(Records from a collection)
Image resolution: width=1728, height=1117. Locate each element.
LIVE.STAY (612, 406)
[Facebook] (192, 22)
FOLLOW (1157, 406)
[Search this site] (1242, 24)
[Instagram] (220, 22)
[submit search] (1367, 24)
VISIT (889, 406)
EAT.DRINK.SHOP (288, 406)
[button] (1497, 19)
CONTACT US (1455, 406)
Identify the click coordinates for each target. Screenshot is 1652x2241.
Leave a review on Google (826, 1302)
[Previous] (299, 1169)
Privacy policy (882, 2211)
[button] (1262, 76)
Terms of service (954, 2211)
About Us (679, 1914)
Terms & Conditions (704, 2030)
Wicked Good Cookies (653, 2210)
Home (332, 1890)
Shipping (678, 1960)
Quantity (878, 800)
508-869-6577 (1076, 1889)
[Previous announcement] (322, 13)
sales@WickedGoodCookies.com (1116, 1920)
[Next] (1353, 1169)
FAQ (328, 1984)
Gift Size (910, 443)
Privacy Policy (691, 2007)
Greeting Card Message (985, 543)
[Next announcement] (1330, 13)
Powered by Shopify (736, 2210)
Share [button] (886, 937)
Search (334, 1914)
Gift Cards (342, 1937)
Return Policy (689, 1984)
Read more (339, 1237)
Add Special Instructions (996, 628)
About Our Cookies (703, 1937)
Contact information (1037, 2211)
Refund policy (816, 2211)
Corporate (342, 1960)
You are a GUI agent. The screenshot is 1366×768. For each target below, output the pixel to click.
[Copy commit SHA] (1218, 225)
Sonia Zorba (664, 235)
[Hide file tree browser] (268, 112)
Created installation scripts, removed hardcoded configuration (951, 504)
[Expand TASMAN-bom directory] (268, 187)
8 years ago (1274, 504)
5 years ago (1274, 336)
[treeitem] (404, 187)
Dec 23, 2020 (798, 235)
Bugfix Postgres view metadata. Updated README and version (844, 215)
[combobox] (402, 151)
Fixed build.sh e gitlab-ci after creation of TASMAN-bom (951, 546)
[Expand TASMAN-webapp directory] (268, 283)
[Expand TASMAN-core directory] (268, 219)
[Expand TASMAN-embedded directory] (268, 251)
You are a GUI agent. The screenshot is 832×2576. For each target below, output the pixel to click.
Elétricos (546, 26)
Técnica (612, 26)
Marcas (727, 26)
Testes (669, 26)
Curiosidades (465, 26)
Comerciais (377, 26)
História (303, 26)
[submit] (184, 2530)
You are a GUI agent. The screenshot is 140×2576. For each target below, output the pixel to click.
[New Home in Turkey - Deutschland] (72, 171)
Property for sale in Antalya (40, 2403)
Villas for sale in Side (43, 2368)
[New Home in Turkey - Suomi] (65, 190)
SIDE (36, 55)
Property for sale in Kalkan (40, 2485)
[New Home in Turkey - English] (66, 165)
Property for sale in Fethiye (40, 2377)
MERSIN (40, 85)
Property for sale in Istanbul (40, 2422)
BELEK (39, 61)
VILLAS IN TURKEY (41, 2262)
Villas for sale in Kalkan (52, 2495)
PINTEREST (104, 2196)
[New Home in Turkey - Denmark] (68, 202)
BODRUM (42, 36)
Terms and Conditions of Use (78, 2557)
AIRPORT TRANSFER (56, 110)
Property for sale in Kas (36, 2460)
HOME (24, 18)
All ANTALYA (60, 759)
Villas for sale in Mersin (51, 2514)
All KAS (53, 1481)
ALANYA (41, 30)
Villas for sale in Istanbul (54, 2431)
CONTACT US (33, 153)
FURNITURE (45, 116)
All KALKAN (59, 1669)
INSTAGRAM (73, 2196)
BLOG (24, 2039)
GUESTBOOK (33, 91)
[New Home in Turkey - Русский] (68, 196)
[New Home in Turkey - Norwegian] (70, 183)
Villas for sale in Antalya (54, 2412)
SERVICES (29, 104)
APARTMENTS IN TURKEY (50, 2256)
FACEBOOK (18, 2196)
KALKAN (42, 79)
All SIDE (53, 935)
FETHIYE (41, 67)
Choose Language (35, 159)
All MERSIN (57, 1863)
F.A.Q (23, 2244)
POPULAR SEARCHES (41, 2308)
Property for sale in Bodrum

_What to do:_
For the lines above, output exactly those from the line containing "Greeting Card Message (985, 543)" through the line containing "Fixed build.sh e", and skip the others.

_Completed task:_
Greeting Card Message (985, 543)
[Next announcement] (1330, 13)
Powered by Shopify (736, 2210)
Share [button] (886, 937)
Search (334, 1914)
Gift Cards (342, 1937)
Return Policy (689, 1984)
Read more (339, 1237)
Add Special Instructions (996, 628)
About Our Cookies (703, 1937)
Contact information (1037, 2211)
Refund policy (816, 2211)
Corporate (342, 1960)
You are a GUI agent. The screenshot is 1366×768. For each target below, output the pixel to click.
[Copy commit SHA] (1218, 225)
Sonia Zorba (664, 235)
[Hide file tree browser] (268, 112)
Created installation scripts, removed hardcoded configuration (951, 504)
[Expand TASMAN-bom directory] (268, 187)
8 years ago (1274, 504)
5 years ago (1274, 336)
[treeitem] (404, 187)
Dec 23, 2020 (798, 235)
Bugfix Postgres view metadata. Updated README and version (844, 215)
[combobox] (402, 151)
Fixed build.sh e gitlab-ci after creation of TASMAN-bom (951, 546)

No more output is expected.